**What the task requires:** Could you rewrite the records below, starting with the line containing "The image size is (2560, 1192)." and continuing through the line containing "I will pos(1145,306).", keeping every line but shifting each answer coordinate by adding 20 to it?

START Provided information

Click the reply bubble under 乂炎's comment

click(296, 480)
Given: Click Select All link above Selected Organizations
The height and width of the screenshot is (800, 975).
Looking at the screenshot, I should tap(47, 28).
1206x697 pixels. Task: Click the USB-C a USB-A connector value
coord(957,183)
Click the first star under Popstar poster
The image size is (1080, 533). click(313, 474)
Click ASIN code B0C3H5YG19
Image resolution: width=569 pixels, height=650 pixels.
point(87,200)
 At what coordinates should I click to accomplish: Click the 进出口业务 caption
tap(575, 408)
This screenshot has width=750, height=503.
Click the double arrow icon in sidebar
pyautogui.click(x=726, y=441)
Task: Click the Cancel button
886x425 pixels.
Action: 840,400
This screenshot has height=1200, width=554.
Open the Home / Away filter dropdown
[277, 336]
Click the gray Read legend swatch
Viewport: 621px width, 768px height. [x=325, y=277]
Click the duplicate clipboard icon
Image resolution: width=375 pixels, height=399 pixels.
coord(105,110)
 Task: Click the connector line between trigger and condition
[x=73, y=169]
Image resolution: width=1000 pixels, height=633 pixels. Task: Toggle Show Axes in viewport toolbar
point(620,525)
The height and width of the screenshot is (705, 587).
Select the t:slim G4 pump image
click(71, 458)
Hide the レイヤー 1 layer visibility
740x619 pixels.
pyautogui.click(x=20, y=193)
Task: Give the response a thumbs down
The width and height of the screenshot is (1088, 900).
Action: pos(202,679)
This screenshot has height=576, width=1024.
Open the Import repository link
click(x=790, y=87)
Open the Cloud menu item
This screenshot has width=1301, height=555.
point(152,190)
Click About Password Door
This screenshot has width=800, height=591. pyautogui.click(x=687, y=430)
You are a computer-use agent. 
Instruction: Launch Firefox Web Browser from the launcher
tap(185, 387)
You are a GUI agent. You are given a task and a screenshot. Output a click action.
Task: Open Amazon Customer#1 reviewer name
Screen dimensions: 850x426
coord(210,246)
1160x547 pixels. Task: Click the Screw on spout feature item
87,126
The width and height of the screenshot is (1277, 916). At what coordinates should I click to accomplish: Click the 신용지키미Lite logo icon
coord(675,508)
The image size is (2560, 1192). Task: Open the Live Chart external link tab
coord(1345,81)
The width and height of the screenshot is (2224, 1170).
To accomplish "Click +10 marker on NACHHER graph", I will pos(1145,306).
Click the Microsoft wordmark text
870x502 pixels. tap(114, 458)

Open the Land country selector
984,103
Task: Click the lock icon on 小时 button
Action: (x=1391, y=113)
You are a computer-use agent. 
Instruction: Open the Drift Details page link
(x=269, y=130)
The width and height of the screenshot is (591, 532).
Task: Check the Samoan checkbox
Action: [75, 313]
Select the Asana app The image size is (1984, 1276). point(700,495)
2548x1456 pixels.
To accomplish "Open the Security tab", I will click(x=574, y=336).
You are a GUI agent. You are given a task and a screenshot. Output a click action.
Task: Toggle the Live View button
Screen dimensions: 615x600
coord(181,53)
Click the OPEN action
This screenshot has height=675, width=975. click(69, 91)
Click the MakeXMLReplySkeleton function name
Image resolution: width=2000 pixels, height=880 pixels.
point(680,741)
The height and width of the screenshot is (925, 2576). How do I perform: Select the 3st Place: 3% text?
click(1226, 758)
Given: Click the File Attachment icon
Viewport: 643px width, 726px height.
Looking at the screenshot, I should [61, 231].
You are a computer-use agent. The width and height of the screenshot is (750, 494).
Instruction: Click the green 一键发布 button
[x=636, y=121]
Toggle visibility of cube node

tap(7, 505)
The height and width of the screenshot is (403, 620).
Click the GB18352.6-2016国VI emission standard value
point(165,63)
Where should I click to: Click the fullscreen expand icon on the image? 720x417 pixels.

END Provided information

**Task output:**
The image size is (2560, 1192). Task: Open the Live Chart external link tab
coord(1365,101)
The width and height of the screenshot is (2224, 1170).
To accomplish "Click +10 marker on NACHHER graph", I will pos(1165,326).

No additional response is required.